§ **Problem requirements**
Show the lines below where "agent" occurs.

:::::

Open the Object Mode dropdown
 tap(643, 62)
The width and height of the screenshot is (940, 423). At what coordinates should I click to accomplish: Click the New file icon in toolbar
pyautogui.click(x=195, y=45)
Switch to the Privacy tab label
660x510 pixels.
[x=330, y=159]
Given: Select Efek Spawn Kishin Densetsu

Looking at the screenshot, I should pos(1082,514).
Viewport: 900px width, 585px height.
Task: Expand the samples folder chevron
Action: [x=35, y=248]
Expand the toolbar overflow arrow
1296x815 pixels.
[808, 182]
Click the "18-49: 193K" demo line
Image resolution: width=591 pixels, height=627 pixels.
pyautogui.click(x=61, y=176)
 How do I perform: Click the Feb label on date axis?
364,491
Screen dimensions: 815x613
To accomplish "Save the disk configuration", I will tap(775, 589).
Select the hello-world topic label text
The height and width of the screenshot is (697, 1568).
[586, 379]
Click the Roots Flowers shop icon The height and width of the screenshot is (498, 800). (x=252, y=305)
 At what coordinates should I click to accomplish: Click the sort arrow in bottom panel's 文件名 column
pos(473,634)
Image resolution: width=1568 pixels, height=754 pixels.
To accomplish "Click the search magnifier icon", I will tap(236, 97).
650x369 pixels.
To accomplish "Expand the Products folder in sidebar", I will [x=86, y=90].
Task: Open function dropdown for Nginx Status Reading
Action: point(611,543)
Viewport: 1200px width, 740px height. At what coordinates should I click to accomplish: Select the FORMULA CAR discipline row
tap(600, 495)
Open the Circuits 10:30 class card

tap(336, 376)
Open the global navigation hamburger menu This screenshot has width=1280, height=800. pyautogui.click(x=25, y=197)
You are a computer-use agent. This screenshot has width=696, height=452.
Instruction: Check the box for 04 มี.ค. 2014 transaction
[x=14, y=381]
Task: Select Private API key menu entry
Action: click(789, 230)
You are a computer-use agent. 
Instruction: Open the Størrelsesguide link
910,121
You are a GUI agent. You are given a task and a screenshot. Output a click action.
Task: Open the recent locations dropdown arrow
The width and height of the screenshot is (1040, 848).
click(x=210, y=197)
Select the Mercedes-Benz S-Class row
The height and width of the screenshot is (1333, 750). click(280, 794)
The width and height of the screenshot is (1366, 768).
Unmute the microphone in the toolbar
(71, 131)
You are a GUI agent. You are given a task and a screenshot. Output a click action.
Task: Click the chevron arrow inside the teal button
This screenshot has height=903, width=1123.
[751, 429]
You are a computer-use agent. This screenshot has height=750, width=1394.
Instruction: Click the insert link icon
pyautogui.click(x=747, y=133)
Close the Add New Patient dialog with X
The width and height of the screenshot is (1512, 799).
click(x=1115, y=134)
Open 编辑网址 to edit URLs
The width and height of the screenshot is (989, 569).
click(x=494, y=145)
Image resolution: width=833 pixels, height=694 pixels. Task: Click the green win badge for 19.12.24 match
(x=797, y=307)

:::::

§ **Reply**
You are a computer-use agent. This screenshot has width=696, height=452.
You are a computer-use agent. 
You are a GUI agent. You are given a task and a screenshot. Output a click action.
You are a GUI agent. You are given a task and a screenshot. Output a click action.
You are a computer-use agent. This screenshot has height=750, width=1394.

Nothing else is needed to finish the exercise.